Since AT&T was issued almost 18 months ago, courts have reached widely varying outcomes when faced with whether to enforce a class action waiver within an arbitration provision. Most recently, courts have followed the trend of finding a class action waiver unenforceable where enforcing the provision would deprive plaintiffs of the ability to pursue a federal statutory right. For example, the 2nd Circuit held in In re American Express Merchants’ Litigation a mandatory class action waiver to be unenforceable where the plaintiffs demonstrated that the practical effect of such enforcement would be to preclude their ability to bring a federal antitrust claim due to the financial impossibility of pursuing individual arbitration or litigation. (Also see In re D.R. Horton, Inc., in which the National Labor Relations Board invalidated a class action waiver where it unlawfully restricted an employee's substantive rights under National Labor Relations Act.)
Additionally, courts have recognized that generally applicable contract defenses are still viable as a means of defeating the class action waiver. In Carey v. 24 Hour Fitness, USA, Inc., a former employee signed an employee handbook containing an arbitration provision that prohibited class actions, but which also permitted the employer to revise the handbook unilaterally. The 5th Circuit held that the arbitration clause was illusory because it provided the employer with the ability to make changes that could have retroactive effect, stripping the right of arbitration from an employee who had already attempted to invoke it.

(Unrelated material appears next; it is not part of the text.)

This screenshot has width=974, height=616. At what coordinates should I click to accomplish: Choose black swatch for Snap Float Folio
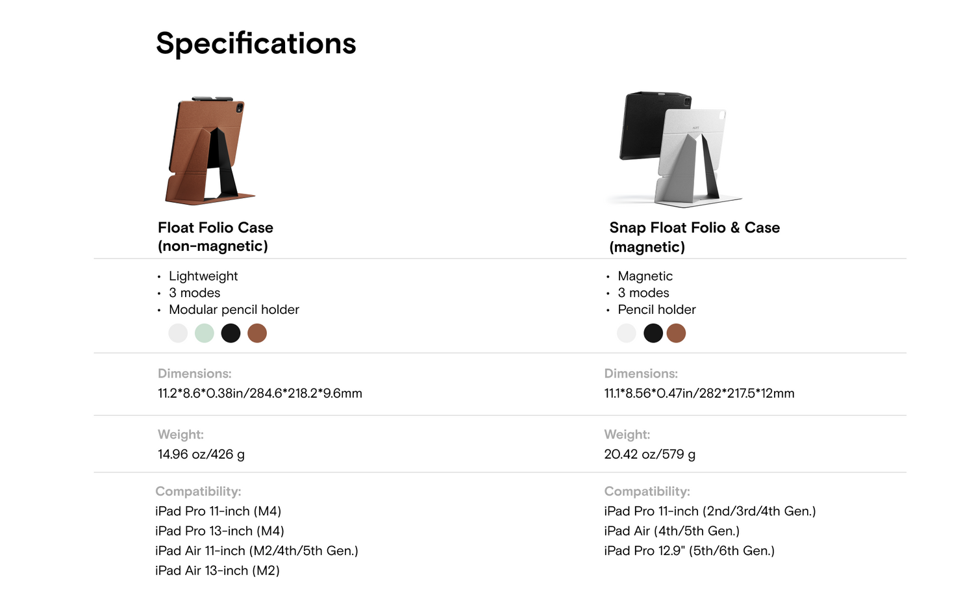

There are some recent decisions, however, that have followed AT&T in upholding a class action waiver in an arbitration provision. In Kilgore v. KeyBank, Nat. Ass'n, the 9th Circuit court upheld a class action waiver in the arbitration clause of a student loan agreement, where the clause was conspicuously located, comprehensively explained the rights being waived and permitted the students to opt-out by notification in writing within 60 days of signing the promissory note. Similarly, the 11th Circuit in Pendergast v. Sprint Nextel Corp. confirmed the validity of a class action waiver within the arbitration provision in a purported class action brought by a wireless telephone customer claiming he and others were charged improper roaming fees, on the basis that the FAA preempts any Florida law that might invalidate the waiver
Based on the decisions issued post-AT&T, it appears that, in order to be enforced, an arbitration provision containing a class action waiver must provide a realistic opportunity to arbitrate, should include terms favorable to a consumer, including options to make the process easier and less expensive, and should include incentives for the company to be fair to a consumer during negotiations. However, despite best efforts of a company to fashion an enforceable waiver, the waiver may still be invalidated if a substantive federal right is involved in the dispute.